## TO DO:
Write out the items below exactly, from the line containing "Collapse contact details" through the last of the items.

## RECORDS FOR PROCESSING:

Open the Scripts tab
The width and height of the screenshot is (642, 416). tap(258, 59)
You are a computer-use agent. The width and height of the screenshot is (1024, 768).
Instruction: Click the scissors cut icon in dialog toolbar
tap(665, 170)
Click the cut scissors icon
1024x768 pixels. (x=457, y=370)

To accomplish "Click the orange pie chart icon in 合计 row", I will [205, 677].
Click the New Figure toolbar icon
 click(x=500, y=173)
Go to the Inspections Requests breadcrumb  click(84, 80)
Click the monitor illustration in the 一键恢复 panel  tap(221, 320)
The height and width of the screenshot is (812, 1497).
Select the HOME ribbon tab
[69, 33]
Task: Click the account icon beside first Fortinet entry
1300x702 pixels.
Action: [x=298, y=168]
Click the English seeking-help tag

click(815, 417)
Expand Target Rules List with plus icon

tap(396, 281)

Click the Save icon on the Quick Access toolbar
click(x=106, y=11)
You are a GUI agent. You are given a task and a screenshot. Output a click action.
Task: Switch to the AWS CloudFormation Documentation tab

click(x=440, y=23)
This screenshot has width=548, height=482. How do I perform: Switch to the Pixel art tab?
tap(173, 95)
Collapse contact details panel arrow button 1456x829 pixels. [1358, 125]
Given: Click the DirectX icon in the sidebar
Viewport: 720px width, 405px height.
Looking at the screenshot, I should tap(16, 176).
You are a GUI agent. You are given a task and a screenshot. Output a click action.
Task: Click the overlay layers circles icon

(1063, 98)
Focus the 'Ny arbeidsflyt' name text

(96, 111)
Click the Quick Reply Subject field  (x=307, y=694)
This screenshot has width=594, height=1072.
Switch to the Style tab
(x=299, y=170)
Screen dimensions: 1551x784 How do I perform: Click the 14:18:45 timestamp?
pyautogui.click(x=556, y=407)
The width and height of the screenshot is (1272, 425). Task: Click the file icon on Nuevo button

## SOLUTION TO THE PROBLEM:
Collapse contact details panel arrow button 1456x829 pixels. [1358, 125]
Given: Click the DirectX icon in the sidebar
Viewport: 720px width, 405px height.
Looking at the screenshot, I should tap(16, 176).
You are a GUI agent. You are given a task and a screenshot. Output a click action.
Task: Click the overlay layers circles icon

(1063, 98)
Focus the 'Ny arbeidsflyt' name text

(96, 111)
Click the Quick Reply Subject field  (x=307, y=694)
This screenshot has width=594, height=1072.
Switch to the Style tab
(x=299, y=170)
Screen dimensions: 1551x784 How do I perform: Click the 14:18:45 timestamp?
pyautogui.click(x=556, y=407)
The width and height of the screenshot is (1272, 425). Task: Click the file icon on Nuevo button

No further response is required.